In the sukkah, we Jews knew our place. We knew that we were different and special and chosen. That the world did not own us in any way and we would do what we had always done regardless of the weather, or the lateness of the hour, or the skeptical stares of the onlookers. In the sukkah we knew what was true. We knew the rightness of our loyalty to His promise. The sweetness of our celebration, our challah and honey and our soup and song. We knew the joy of children staying up way past their bedtimes to gaze dreamy eyed at the twinkling stars through the rickety s'chach in that tiny, canvas abode. We knew that the rabbis on the walls were smiling down at us and that God Himself was smiling down at us as we waited for Him to bring us home.

The night grew late. In the distance thunder rumbled and I shivered a little. “You’re not afraid of a little rain, are you?” my zaidy asked. "We’ve been through so much worse!”

He laughed a little. “Nu,” he said and blew on his tea. Then he leaned toward me, intent, “Listen good, mamaleh,” he said. “A sukkah is like galus, like this long, long exile. Not so comfortable maybe, but we sit. We sit and we wait and we show Him our waiting. Soon, soon He’ll bring us inside.”
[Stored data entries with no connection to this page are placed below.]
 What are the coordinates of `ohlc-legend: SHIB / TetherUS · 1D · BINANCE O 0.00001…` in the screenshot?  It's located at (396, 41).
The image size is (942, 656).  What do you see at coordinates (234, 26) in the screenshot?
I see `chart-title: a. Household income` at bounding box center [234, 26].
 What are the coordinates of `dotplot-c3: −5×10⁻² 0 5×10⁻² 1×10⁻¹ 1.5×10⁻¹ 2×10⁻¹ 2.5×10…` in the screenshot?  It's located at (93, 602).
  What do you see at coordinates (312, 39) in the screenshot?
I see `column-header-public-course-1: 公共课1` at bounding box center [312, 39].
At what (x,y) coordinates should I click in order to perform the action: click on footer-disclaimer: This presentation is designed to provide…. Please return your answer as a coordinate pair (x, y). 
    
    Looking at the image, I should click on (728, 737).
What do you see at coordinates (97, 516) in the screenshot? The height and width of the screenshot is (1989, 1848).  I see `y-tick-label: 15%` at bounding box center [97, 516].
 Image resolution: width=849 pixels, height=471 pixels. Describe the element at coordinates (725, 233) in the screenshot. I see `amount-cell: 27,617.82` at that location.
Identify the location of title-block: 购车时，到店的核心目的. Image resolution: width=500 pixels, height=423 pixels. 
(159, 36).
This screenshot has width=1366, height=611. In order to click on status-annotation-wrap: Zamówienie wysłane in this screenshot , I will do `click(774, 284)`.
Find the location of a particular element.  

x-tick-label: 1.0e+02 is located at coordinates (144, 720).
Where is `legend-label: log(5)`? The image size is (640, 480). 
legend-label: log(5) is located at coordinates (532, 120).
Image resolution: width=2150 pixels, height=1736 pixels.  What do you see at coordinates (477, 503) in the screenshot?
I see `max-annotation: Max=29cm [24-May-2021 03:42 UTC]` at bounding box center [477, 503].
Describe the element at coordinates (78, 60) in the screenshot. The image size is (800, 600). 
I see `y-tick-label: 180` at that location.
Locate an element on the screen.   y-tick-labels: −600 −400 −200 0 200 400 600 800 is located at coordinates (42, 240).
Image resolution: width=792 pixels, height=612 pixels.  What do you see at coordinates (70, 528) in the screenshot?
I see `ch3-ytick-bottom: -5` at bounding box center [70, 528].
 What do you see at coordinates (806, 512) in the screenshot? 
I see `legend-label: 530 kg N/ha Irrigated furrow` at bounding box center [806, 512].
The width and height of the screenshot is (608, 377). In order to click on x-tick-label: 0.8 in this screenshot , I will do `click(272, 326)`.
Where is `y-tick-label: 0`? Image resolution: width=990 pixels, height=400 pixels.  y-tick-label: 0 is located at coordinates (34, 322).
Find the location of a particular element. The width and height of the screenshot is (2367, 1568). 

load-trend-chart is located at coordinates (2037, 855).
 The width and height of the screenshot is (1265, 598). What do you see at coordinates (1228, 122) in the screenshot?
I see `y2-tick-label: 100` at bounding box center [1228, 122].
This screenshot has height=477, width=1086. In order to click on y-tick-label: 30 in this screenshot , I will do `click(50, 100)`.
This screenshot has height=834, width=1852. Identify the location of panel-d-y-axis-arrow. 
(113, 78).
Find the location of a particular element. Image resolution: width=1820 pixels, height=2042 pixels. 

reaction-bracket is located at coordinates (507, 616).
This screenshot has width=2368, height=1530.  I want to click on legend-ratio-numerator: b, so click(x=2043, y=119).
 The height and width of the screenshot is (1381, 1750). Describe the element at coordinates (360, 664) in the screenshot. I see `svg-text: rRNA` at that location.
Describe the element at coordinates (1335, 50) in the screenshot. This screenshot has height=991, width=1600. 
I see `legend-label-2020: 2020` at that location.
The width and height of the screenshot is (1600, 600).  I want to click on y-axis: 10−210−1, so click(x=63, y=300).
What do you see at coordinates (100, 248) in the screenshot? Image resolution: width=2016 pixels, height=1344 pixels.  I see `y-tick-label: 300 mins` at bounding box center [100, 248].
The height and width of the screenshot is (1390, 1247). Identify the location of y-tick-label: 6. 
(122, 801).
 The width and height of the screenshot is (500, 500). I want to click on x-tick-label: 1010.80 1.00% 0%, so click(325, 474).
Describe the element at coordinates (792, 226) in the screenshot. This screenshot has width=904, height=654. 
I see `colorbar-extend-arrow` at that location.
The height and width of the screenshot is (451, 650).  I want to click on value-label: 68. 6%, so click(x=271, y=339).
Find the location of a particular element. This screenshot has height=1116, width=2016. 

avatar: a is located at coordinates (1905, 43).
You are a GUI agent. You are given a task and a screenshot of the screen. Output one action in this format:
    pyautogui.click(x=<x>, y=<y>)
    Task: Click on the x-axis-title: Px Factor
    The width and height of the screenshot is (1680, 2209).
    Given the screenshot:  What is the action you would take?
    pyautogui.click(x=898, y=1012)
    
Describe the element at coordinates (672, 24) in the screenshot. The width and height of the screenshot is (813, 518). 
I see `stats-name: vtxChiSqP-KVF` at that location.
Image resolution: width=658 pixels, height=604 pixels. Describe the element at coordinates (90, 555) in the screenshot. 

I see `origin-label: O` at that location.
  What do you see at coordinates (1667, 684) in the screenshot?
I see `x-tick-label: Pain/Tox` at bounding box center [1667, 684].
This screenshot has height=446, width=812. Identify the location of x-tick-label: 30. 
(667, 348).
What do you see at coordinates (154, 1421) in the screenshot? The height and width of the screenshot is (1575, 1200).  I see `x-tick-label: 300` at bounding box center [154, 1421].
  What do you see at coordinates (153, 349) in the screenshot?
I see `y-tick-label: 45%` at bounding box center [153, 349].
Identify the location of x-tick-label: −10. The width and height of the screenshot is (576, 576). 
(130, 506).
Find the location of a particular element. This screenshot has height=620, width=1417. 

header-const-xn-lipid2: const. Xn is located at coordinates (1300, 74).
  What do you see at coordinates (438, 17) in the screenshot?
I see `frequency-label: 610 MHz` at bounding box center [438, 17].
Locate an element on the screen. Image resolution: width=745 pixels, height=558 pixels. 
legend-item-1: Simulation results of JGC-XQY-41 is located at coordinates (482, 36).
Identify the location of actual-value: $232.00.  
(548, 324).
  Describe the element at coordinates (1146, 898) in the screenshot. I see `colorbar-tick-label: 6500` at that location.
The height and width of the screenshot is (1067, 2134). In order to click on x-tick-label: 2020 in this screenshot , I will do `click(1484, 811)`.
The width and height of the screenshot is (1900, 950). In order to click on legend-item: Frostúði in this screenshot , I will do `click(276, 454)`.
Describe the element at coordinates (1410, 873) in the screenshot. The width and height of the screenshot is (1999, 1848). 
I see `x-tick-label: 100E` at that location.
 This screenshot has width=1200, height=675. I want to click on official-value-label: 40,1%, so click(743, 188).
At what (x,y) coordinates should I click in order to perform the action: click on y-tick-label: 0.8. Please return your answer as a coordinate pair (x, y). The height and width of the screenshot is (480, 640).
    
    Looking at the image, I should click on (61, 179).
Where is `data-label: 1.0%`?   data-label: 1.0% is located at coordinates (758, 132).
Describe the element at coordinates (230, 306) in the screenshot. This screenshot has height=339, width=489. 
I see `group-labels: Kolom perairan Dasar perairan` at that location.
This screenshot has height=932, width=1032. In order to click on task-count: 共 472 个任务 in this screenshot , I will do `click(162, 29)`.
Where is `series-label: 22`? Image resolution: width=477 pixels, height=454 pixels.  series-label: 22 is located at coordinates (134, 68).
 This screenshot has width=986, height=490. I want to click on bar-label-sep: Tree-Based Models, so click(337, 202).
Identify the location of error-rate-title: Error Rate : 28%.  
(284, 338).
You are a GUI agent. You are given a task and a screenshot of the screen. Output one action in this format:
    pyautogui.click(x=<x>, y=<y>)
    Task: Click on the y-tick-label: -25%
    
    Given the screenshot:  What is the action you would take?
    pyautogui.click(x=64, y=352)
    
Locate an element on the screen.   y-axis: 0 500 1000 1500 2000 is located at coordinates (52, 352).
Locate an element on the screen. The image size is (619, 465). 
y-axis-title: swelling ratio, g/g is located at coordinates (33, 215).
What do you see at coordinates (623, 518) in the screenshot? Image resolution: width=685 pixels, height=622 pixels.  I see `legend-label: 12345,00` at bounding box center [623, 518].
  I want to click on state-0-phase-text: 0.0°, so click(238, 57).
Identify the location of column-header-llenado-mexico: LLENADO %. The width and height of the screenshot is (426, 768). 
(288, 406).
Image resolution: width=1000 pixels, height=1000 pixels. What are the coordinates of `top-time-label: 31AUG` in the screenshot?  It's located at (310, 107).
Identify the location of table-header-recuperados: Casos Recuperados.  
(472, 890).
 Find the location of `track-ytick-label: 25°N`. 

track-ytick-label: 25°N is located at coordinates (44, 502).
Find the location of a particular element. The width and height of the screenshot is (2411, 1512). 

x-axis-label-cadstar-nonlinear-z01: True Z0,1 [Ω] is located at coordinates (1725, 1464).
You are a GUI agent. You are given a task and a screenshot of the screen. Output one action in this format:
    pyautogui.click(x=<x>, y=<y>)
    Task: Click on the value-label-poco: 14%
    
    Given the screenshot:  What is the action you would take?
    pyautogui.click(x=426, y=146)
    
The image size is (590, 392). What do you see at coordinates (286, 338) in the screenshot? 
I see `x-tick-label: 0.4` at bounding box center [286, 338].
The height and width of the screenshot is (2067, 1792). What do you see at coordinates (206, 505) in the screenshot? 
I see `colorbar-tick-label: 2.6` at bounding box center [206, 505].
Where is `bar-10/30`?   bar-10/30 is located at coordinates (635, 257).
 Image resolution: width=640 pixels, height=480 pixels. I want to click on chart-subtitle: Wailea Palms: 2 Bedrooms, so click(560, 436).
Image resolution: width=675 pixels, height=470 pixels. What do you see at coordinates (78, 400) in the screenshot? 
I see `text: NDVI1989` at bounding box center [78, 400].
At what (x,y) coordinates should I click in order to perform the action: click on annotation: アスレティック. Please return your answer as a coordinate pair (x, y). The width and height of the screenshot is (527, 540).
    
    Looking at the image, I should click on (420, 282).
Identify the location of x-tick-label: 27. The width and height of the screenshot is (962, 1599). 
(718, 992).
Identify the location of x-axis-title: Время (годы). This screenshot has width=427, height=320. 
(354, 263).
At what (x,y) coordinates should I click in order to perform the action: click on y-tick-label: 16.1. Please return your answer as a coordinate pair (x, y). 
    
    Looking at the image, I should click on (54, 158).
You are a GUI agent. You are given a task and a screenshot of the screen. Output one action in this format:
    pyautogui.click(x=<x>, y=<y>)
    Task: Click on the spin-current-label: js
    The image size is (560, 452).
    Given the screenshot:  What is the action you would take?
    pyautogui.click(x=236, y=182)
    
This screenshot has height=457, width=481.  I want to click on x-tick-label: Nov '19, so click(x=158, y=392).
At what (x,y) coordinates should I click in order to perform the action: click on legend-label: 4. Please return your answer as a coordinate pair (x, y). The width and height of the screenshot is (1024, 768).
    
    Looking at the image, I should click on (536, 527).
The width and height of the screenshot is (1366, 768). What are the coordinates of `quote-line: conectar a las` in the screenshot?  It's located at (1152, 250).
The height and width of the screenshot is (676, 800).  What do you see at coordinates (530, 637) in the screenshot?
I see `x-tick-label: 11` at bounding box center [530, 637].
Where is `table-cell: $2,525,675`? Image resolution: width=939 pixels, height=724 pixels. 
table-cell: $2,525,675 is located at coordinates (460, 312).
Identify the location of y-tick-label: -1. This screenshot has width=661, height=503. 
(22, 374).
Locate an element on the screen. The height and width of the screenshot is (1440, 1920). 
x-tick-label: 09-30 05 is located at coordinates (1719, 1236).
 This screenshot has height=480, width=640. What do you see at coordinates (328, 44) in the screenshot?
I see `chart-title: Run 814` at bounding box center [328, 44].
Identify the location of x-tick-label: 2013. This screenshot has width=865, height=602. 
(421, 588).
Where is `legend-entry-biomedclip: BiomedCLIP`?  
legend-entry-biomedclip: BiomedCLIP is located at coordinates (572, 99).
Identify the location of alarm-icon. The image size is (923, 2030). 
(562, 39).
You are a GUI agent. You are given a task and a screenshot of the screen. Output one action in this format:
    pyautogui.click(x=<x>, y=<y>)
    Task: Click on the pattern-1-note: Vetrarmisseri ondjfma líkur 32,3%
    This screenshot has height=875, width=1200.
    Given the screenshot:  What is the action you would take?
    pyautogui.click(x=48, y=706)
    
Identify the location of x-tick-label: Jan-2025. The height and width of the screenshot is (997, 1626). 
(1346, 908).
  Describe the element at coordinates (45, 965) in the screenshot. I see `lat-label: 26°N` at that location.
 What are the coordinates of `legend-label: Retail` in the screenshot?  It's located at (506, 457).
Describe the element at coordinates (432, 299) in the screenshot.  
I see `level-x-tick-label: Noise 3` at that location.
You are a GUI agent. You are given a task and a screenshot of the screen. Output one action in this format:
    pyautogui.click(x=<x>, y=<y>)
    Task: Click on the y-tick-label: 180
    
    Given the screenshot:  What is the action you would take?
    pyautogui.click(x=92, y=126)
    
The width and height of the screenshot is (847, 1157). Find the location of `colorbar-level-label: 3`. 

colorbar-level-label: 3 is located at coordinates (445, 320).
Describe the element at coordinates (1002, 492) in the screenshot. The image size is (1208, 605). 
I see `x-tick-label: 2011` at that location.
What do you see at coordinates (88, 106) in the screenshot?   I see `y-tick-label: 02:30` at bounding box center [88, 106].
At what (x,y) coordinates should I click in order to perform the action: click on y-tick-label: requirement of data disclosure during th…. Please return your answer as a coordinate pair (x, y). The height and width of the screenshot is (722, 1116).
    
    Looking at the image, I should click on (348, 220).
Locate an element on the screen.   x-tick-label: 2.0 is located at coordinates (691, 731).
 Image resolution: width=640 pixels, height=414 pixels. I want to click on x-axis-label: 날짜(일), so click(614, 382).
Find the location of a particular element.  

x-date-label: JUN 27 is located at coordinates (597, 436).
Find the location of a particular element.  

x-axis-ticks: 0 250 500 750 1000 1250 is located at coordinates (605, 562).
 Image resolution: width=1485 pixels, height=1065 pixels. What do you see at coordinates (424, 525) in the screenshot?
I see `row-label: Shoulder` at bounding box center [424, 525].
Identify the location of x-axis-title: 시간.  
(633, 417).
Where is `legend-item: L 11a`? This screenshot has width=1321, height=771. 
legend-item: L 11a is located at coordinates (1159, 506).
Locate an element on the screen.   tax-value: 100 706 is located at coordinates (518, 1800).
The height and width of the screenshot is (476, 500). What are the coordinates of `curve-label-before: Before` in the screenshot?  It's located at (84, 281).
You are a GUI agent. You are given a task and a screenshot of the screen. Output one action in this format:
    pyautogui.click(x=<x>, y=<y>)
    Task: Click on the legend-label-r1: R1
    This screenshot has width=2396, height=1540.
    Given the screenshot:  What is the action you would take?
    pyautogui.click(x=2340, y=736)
Everything changes but it all stays the same.

I nodded somberly at my zaidy. Soon we’ll go inside, he said, and I believed him. In the inky blackness my eyelids grew heavier, the portraits on the walls blurred, the singing ebbed and flowed around me. I closed my eyes for just a moment… and the years passed.

Tonight, in our own canvas sukkah, I look at my son, gazing wide-eyed at the rabbis on the walls, his metal chair wobbling on the uneven pavement of the driveway. The s'chach is dripping rainwater on our table and we are squeezed so tightly together. Everything changes but it all stays the same, I think. We Jews are the same, the sukkah is the same, this long exile is still the same. I hear my zaidy’s voice inside my head, “A sukkah is like galus,” he whispers. “Not so comfortable, maybe, but we sit. Soon, soon He’ll bring us inside.”

And I nod somberly because after all these years of waiting, I still believe him.